### Prompt
Copy out word for word every line of the data from the line containing "This screenshot has height=530, width=944." down through the end of the data, keeping both of those endpoints.

[Element and text location data]
------------------------------------------------

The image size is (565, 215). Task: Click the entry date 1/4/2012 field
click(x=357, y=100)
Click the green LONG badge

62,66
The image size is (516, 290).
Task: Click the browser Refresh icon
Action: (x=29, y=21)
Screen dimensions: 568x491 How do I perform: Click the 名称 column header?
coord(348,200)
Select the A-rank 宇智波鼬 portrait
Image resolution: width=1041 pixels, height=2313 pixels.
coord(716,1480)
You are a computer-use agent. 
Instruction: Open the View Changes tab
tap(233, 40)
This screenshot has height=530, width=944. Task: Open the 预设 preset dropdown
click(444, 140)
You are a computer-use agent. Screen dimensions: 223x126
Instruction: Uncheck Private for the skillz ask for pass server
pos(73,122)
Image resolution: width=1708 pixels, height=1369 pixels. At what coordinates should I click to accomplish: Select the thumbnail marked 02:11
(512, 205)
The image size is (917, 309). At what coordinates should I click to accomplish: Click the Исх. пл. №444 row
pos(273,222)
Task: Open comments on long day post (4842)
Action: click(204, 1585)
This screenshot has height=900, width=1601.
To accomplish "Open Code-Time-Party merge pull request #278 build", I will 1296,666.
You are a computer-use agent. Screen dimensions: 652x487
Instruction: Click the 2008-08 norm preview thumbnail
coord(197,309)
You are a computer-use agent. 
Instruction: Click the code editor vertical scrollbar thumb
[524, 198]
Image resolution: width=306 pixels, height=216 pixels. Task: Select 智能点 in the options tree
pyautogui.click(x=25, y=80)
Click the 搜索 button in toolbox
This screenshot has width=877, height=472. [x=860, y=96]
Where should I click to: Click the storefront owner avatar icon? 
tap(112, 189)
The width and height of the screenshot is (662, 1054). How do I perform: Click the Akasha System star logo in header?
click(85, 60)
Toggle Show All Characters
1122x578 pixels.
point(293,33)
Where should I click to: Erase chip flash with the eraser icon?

------------------------------------------------

### Result
This screenshot has height=530, width=944. Task: Open the 预设 preset dropdown
click(444, 140)
You are a computer-use agent. Screen dimensions: 223x126
Instruction: Uncheck Private for the skillz ask for pass server
pos(73,122)
Image resolution: width=1708 pixels, height=1369 pixels. At what coordinates should I click to accomplish: Select the thumbnail marked 02:11
(512, 205)
The image size is (917, 309). At what coordinates should I click to accomplish: Click the Исх. пл. №444 row
pos(273,222)
Task: Open comments on long day post (4842)
Action: click(204, 1585)
This screenshot has height=900, width=1601.
To accomplish "Open Code-Time-Party merge pull request #278 build", I will 1296,666.
You are a computer-use agent. Screen dimensions: 652x487
Instruction: Click the 2008-08 norm preview thumbnail
coord(197,309)
You are a computer-use agent. 
Instruction: Click the code editor vertical scrollbar thumb
[524, 198]
Image resolution: width=306 pixels, height=216 pixels. Task: Select 智能点 in the options tree
pyautogui.click(x=25, y=80)
Click the 搜索 button in toolbox
This screenshot has width=877, height=472. [x=860, y=96]
Where should I click to: Click the storefront owner avatar icon? 
tap(112, 189)
The width and height of the screenshot is (662, 1054). How do I perform: Click the Akasha System star logo in header?
click(85, 60)
Toggle Show All Characters
1122x578 pixels.
point(293,33)
Where should I click to: Erase chip flash with the eraser icon?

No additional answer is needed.